■ Task prompt
The records are to be repeated in full. Every line must match.

*** Block opens ***

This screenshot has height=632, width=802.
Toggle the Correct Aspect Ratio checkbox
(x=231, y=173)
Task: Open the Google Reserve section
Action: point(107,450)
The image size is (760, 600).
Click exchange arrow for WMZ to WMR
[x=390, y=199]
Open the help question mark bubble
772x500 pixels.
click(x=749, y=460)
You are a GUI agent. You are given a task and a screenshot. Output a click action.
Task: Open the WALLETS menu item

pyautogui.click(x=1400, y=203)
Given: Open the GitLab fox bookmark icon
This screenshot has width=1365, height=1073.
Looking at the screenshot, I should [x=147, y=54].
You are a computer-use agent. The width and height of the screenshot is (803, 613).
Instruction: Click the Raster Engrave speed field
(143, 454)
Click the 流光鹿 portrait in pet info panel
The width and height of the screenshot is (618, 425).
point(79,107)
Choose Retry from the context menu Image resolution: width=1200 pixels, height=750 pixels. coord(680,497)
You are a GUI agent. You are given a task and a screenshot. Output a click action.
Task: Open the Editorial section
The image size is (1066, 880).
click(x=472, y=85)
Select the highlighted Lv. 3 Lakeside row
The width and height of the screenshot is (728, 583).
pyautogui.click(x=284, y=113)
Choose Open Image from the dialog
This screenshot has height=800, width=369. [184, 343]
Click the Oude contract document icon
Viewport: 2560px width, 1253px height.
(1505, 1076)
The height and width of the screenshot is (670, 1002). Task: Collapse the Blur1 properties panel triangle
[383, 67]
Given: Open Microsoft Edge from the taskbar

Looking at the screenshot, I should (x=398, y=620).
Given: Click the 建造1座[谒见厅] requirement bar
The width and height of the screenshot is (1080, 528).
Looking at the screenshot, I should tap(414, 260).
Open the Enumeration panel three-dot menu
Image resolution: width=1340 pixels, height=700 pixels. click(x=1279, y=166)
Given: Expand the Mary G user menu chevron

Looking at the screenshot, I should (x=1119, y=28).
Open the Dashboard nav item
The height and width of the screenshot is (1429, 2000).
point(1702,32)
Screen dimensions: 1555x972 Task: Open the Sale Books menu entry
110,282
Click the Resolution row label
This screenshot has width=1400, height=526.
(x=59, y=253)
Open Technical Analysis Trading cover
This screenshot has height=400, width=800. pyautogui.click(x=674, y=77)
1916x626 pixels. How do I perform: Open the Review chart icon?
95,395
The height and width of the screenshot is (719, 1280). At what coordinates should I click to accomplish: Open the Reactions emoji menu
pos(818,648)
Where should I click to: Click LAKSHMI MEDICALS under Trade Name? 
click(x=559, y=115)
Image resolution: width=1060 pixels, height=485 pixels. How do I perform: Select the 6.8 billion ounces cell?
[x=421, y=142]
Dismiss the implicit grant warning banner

*** Block closes ***

■ Exercise result
This screenshot has height=632, width=802.
Toggle the Correct Aspect Ratio checkbox
(x=231, y=173)
Task: Open the Google Reserve section
Action: point(107,450)
The image size is (760, 600).
Click exchange arrow for WMZ to WMR
[x=390, y=199]
Open the help question mark bubble
772x500 pixels.
click(x=749, y=460)
You are a GUI agent. You are given a task and a screenshot. Output a click action.
Task: Open the WALLETS menu item

pyautogui.click(x=1400, y=203)
Given: Open the GitLab fox bookmark icon
This screenshot has width=1365, height=1073.
Looking at the screenshot, I should [x=147, y=54].
You are a computer-use agent. The width and height of the screenshot is (803, 613).
Instruction: Click the Raster Engrave speed field
(143, 454)
Click the 流光鹿 portrait in pet info panel
The width and height of the screenshot is (618, 425).
point(79,107)
Choose Retry from the context menu Image resolution: width=1200 pixels, height=750 pixels. coord(680,497)
You are a GUI agent. You are given a task and a screenshot. Output a click action.
Task: Open the Editorial section
The image size is (1066, 880).
click(x=472, y=85)
Select the highlighted Lv. 3 Lakeside row
The width and height of the screenshot is (728, 583).
pyautogui.click(x=284, y=113)
Choose Open Image from the dialog
This screenshot has height=800, width=369. [184, 343]
Click the Oude contract document icon
Viewport: 2560px width, 1253px height.
(1505, 1076)
The height and width of the screenshot is (670, 1002). Task: Collapse the Blur1 properties panel triangle
[383, 67]
Given: Open Microsoft Edge from the taskbar

Looking at the screenshot, I should (x=398, y=620).
Given: Click the 建造1座[谒见厅] requirement bar
The width and height of the screenshot is (1080, 528).
Looking at the screenshot, I should tap(414, 260).
Open the Enumeration panel three-dot menu
Image resolution: width=1340 pixels, height=700 pixels. click(x=1279, y=166)
Given: Expand the Mary G user menu chevron

Looking at the screenshot, I should (x=1119, y=28).
Open the Dashboard nav item
The height and width of the screenshot is (1429, 2000).
point(1702,32)
Screen dimensions: 1555x972 Task: Open the Sale Books menu entry
110,282
Click the Resolution row label
This screenshot has width=1400, height=526.
(x=59, y=253)
Open Technical Analysis Trading cover
This screenshot has height=400, width=800. pyautogui.click(x=674, y=77)
1916x626 pixels. How do I perform: Open the Review chart icon?
95,395
The height and width of the screenshot is (719, 1280). At what coordinates should I click to accomplish: Open the Reactions emoji menu
pos(818,648)
Where should I click to: Click LAKSHMI MEDICALS under Trade Name? 
click(x=559, y=115)
Image resolution: width=1060 pixels, height=485 pixels. How do I perform: Select the 6.8 billion ounces cell?
[x=421, y=142]
Dismiss the implicit grant warning banner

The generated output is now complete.